PROBLEM REQUIREMENTS:
Exact repetition of the whole listing is what this exercise asks for.

SOURCE DATA:
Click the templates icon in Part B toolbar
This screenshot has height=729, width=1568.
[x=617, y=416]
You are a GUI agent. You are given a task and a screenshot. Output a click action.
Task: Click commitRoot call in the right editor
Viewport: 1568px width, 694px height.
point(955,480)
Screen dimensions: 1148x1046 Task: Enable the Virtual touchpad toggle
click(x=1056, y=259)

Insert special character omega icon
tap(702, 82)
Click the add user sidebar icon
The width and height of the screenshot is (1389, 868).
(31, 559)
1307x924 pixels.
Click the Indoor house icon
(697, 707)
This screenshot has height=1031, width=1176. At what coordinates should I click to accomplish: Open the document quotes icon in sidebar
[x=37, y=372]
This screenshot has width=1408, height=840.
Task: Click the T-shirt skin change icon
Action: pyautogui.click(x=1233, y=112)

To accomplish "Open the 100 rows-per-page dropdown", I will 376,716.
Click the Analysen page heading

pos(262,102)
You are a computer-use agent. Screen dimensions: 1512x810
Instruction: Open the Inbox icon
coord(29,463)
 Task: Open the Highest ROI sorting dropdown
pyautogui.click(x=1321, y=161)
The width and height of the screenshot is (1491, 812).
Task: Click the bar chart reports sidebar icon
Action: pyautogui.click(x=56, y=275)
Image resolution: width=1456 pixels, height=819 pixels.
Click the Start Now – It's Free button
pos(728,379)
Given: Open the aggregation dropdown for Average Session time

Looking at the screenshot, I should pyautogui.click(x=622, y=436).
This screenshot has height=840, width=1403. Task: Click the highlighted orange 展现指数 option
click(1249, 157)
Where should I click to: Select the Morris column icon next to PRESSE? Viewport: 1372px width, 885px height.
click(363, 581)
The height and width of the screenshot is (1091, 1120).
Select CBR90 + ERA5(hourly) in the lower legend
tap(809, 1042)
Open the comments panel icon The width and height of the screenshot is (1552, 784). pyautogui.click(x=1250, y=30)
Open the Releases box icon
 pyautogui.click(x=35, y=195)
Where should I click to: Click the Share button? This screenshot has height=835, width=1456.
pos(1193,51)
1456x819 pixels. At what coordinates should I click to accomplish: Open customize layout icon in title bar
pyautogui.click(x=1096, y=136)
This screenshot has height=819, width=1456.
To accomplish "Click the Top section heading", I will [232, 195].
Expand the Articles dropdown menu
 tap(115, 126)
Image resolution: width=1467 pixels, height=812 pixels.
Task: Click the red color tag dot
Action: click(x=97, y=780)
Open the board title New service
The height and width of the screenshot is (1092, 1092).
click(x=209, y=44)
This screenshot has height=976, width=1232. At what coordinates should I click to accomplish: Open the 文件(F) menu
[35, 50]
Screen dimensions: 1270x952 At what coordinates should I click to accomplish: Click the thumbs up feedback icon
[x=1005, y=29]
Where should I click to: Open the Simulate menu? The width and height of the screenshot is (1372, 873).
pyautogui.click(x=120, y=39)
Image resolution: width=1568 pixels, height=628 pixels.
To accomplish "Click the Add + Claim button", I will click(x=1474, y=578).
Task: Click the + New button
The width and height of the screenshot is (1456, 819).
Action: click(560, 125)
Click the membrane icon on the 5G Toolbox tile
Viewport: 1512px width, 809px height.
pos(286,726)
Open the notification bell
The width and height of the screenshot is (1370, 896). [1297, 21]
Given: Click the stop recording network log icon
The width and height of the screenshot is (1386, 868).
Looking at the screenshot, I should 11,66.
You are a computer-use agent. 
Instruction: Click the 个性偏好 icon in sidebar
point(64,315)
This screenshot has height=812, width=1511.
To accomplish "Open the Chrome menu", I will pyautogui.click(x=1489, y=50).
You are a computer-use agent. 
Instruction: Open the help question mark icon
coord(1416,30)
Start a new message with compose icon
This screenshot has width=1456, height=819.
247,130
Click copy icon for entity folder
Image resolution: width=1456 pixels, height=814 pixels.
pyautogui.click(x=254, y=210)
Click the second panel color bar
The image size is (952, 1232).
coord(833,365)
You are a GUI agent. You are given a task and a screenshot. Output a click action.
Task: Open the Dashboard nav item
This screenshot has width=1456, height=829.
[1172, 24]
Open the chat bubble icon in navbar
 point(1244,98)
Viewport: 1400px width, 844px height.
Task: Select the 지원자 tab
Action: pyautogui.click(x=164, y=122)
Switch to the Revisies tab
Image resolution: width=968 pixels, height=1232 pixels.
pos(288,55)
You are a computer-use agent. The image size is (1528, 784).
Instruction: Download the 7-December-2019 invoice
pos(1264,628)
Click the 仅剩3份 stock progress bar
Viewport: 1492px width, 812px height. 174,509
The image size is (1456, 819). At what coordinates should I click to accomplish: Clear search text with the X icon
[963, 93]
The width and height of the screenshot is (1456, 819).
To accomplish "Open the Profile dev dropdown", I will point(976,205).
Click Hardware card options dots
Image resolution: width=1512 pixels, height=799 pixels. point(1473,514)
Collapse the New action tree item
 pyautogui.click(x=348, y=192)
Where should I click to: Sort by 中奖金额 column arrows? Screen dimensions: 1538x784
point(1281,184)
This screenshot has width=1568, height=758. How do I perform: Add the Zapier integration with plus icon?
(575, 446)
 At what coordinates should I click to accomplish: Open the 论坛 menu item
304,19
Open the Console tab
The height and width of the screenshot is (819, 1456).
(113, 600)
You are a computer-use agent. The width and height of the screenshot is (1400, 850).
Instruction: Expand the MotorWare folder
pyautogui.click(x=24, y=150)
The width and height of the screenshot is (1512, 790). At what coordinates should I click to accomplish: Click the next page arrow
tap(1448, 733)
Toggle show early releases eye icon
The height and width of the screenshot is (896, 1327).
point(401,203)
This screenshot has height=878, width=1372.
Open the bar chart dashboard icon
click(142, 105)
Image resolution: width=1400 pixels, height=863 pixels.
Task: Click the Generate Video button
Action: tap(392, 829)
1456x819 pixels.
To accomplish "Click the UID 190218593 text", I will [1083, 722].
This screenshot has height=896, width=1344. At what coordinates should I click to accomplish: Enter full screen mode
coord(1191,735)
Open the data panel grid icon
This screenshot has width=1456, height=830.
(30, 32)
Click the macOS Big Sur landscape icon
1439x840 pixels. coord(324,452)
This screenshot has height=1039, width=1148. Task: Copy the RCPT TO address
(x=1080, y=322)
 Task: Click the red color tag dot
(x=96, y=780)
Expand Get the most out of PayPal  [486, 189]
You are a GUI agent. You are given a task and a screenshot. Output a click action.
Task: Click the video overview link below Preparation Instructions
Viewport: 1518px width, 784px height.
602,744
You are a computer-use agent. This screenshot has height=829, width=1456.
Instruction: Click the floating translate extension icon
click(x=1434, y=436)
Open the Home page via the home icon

WRITTEN SOLUTION:
Click the templates icon in Part B toolbar
This screenshot has height=729, width=1568.
[x=617, y=416]
You are a GUI agent. You are given a task and a screenshot. Output a click action.
Task: Click commitRoot call in the right editor
Viewport: 1568px width, 694px height.
point(955,480)
Screen dimensions: 1148x1046 Task: Enable the Virtual touchpad toggle
click(x=1056, y=259)

Insert special character omega icon
tap(702, 82)
Click the add user sidebar icon
The width and height of the screenshot is (1389, 868).
(31, 559)
1307x924 pixels.
Click the Indoor house icon
(697, 707)
This screenshot has height=1031, width=1176. At what coordinates should I click to accomplish: Open the document quotes icon in sidebar
[x=37, y=372]
This screenshot has width=1408, height=840.
Task: Click the T-shirt skin change icon
Action: pyautogui.click(x=1233, y=112)

To accomplish "Open the 100 rows-per-page dropdown", I will 376,716.
Click the Analysen page heading

pos(262,102)
You are a computer-use agent. Screen dimensions: 1512x810
Instruction: Open the Inbox icon
coord(29,463)
 Task: Open the Highest ROI sorting dropdown
pyautogui.click(x=1321, y=161)
The width and height of the screenshot is (1491, 812).
Task: Click the bar chart reports sidebar icon
Action: pyautogui.click(x=56, y=275)
Image resolution: width=1456 pixels, height=819 pixels.
Click the Start Now – It's Free button
pos(728,379)
Given: Open the aggregation dropdown for Average Session time

Looking at the screenshot, I should pyautogui.click(x=622, y=436).
This screenshot has height=840, width=1403. Task: Click the highlighted orange 展现指数 option
click(1249, 157)
Where should I click to: Select the Morris column icon next to PRESSE? Viewport: 1372px width, 885px height.
click(363, 581)
The height and width of the screenshot is (1091, 1120).
Select CBR90 + ERA5(hourly) in the lower legend
tap(809, 1042)
Open the comments panel icon The width and height of the screenshot is (1552, 784). pyautogui.click(x=1250, y=30)
Open the Releases box icon
 pyautogui.click(x=35, y=195)
Where should I click to: Click the Share button? This screenshot has height=835, width=1456.
pos(1193,51)
1456x819 pixels. At what coordinates should I click to accomplish: Open customize layout icon in title bar
pyautogui.click(x=1096, y=136)
This screenshot has height=819, width=1456.
To accomplish "Click the Top section heading", I will [232, 195].
Expand the Articles dropdown menu
 tap(115, 126)
Image resolution: width=1467 pixels, height=812 pixels.
Task: Click the red color tag dot
Action: click(x=97, y=780)
Open the board title New service
The height and width of the screenshot is (1092, 1092).
click(x=209, y=44)
This screenshot has height=976, width=1232. At what coordinates should I click to accomplish: Open the 文件(F) menu
[35, 50]
Screen dimensions: 1270x952 At what coordinates should I click to accomplish: Click the thumbs up feedback icon
[x=1005, y=29]
Where should I click to: Open the Simulate menu? The width and height of the screenshot is (1372, 873).
pyautogui.click(x=120, y=39)
Image resolution: width=1568 pixels, height=628 pixels.
To accomplish "Click the Add + Claim button", I will click(x=1474, y=578).
Task: Click the + New button
The width and height of the screenshot is (1456, 819).
Action: click(560, 125)
Click the membrane icon on the 5G Toolbox tile
Viewport: 1512px width, 809px height.
pos(286,726)
Open the notification bell
The width and height of the screenshot is (1370, 896). [1297, 21]
Given: Click the stop recording network log icon
The width and height of the screenshot is (1386, 868).
Looking at the screenshot, I should 11,66.
You are a computer-use agent. 
Instruction: Click the 个性偏好 icon in sidebar
point(64,315)
This screenshot has height=812, width=1511.
To accomplish "Open the Chrome menu", I will pyautogui.click(x=1489, y=50).
You are a computer-use agent. 
Instruction: Open the help question mark icon
coord(1416,30)
Start a new message with compose icon
This screenshot has width=1456, height=819.
247,130
Click copy icon for entity folder
Image resolution: width=1456 pixels, height=814 pixels.
pyautogui.click(x=254, y=210)
Click the second panel color bar
The image size is (952, 1232).
coord(833,365)
You are a GUI agent. You are given a task and a screenshot. Output a click action.
Task: Open the Dashboard nav item
This screenshot has width=1456, height=829.
[1172, 24]
Open the chat bubble icon in navbar
 point(1244,98)
Viewport: 1400px width, 844px height.
Task: Select the 지원자 tab
Action: pyautogui.click(x=164, y=122)
Switch to the Revisies tab
Image resolution: width=968 pixels, height=1232 pixels.
pos(288,55)
You are a computer-use agent. The image size is (1528, 784).
Instruction: Download the 7-December-2019 invoice
pos(1264,628)
Click the 仅剩3份 stock progress bar
Viewport: 1492px width, 812px height. 174,509
The image size is (1456, 819). At what coordinates should I click to accomplish: Clear search text with the X icon
[963, 93]
The width and height of the screenshot is (1456, 819).
To accomplish "Open the Profile dev dropdown", I will point(976,205).
Click Hardware card options dots
Image resolution: width=1512 pixels, height=799 pixels. point(1473,514)
Collapse the New action tree item
 pyautogui.click(x=348, y=192)
Where should I click to: Sort by 中奖金额 column arrows? Screen dimensions: 1538x784
point(1281,184)
This screenshot has width=1568, height=758. How do I perform: Add the Zapier integration with plus icon?
(575, 446)
 At what coordinates should I click to accomplish: Open the 论坛 menu item
304,19
Open the Console tab
The height and width of the screenshot is (819, 1456).
(113, 600)
You are a computer-use agent. The width and height of the screenshot is (1400, 850).
Instruction: Expand the MotorWare folder
pyautogui.click(x=24, y=150)
The width and height of the screenshot is (1512, 790). At what coordinates should I click to accomplish: Click the next page arrow
tap(1448, 733)
Toggle show early releases eye icon
The height and width of the screenshot is (896, 1327).
point(401,203)
This screenshot has height=878, width=1372.
Open the bar chart dashboard icon
click(142, 105)
Image resolution: width=1400 pixels, height=863 pixels.
Task: Click the Generate Video button
Action: tap(392, 829)
1456x819 pixels.
To accomplish "Click the UID 190218593 text", I will [1083, 722].
This screenshot has height=896, width=1344. At what coordinates should I click to accomplish: Enter full screen mode
coord(1191,735)
Open the data panel grid icon
This screenshot has width=1456, height=830.
(30, 32)
Click the macOS Big Sur landscape icon
1439x840 pixels. coord(324,452)
This screenshot has height=1039, width=1148. Task: Copy the RCPT TO address
(x=1080, y=322)
 Task: Click the red color tag dot
(x=96, y=780)
Expand Get the most out of PayPal  [486, 189]
You are a GUI agent. You are given a task and a screenshot. Output a click action.
Task: Click the video overview link below Preparation Instructions
Viewport: 1518px width, 784px height.
602,744
You are a computer-use agent. This screenshot has height=829, width=1456.
Instruction: Click the floating translate extension icon
click(x=1434, y=436)
Open the Home page via the home icon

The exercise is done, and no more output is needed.